Right-Wing Push Poll Attacks HSR Project
I’m kind of surprised that right-wing anti-high speed rail forces didn’t try this stunt sooner. Today a Republican pollster based in Orange County put out a push poll attacking the project. The poll claims to have surveyed 750 California voters who were likely to vote in the June 2012 primary. That’s a pretty small universe, as such primaries are notoriously low in turnout. Further, those low turnout elections usually skew toward the right in terms of who shows up.
But it is the wording of the HSR question that is quite obviously loaded:
Voters passed Proposition 1A in November 2008, authorizing the State to issue new debt in the form of bonds, up to nine billion dollars to help finance high-speed rail between Los Angeles and San Francisco. When the State takes on bond debt, it can cost up to double the borrowed amount in interest and principal to pay it back. The Proposition required that the bond funds must be matched by funds from the Federal Government or private sources before they can be issued. So far, the Federal government has committed three billion dollars, so the State can issue an equal amount of bonds for high-speed rail. The original construction cost estimates have doubled from 33 billion dollars to 66 billion dollars. With only six billion dollars committed, the project faces at least a 60 billion dollar shortfall. If an election were held today to stop the proposed high speed rail project in California, would you vote yes, in favor of stopping California’s high speed rail project or no, against stopping California’s high speed rail project? [RECORD] [IF YES OR NO>>>] And would you say that you would definitely or probably vote (yes/no)?] [IF UNSURE>>>] And would you say that you would lean one way or the other?
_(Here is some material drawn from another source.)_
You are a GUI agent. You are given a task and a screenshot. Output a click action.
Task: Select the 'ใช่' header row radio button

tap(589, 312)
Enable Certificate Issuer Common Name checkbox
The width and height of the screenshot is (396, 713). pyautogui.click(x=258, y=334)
In other words, “California is borrowing a lot of money and there’s a $60 billion shortfall – so you wanna do it?” How else would you expect a conservative pool of respondents to react? The poll suggests 62% would vote to stop the HSR project.
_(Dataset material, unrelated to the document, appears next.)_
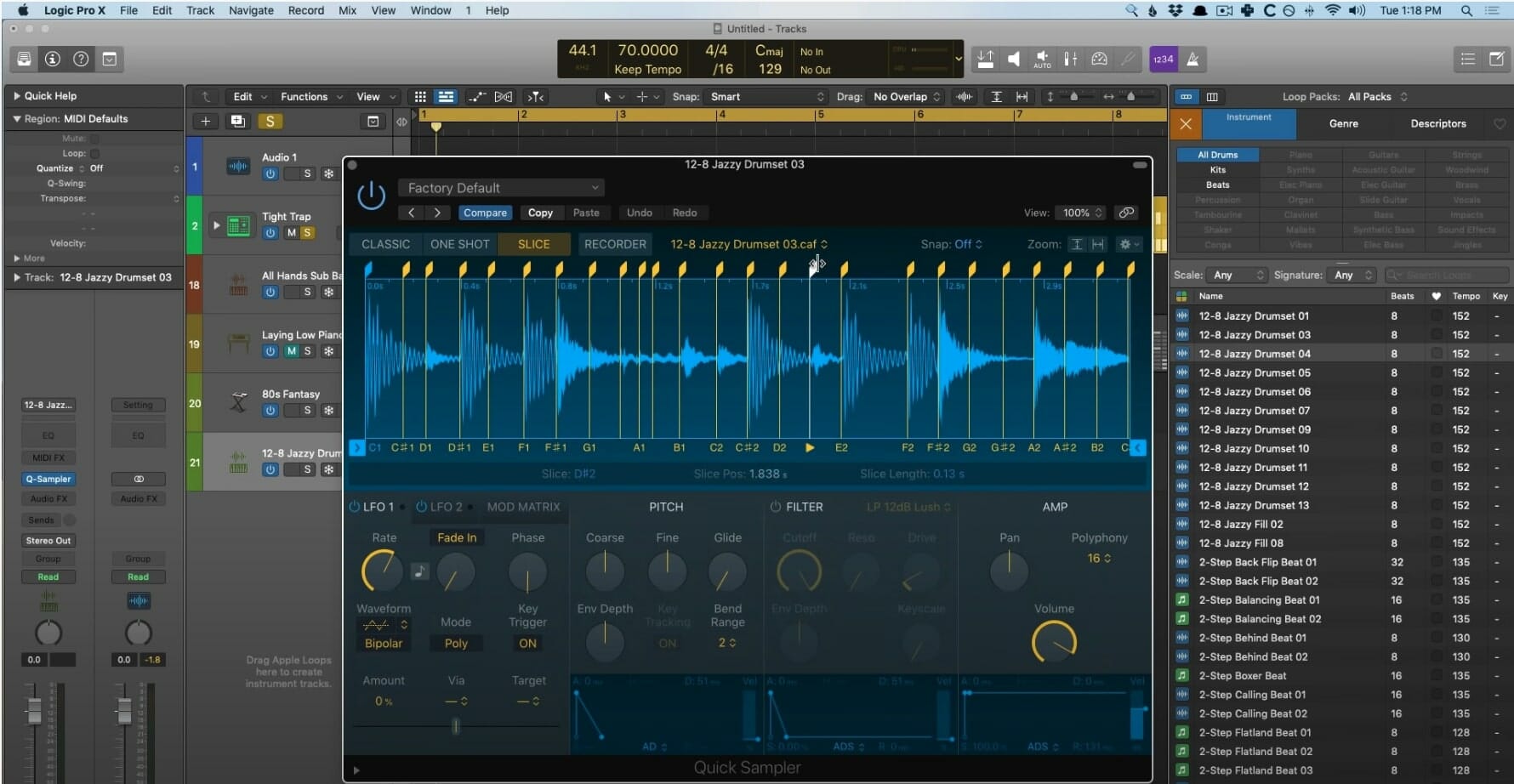Click the Mixer icon in the toolbar
Screen dimensions: 1514x784
pyautogui.click(x=1071, y=60)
Of course, the truth is that there is no such risk. If the rest of the money isn’t found, the whole thing doesn’t get built. Further, given the historic lows in interest rates right now, government can borrow at very cheap rates, making it extremely unlikely that the state will have to repay “double” the amount that was originally borrowed.
It is true that the federal government hasn’t yet come through with its complete share of funding for the project. But then the federal government’s unwillingness to spend money is affecting a whole lot more than just high speed rail. Austerity is threatening the fragile economic recovery, as we risk sliding into a double-dip recession.
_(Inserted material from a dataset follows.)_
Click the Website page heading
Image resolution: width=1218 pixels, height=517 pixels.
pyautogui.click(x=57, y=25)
Since Probolsky Research isn’t a well-known or vetted polling firm, discounting this obvious push poll is an easy thing to do. A Harris Poll from February 2011 found 70% supported state and federal funding for high speed rail. And in November 2010 Californians elected the pro-HSR Jerry Brown as governor over the anti-HSR Meg Whitman by a 13 point margin. There’s no way those numbers have flipped so dramatically since then, yet another reason to discount this push poll.
But it is clear that anti-HSR forces are interested in stepping up their attack on the project, using this push poll to do it. That bears close watching.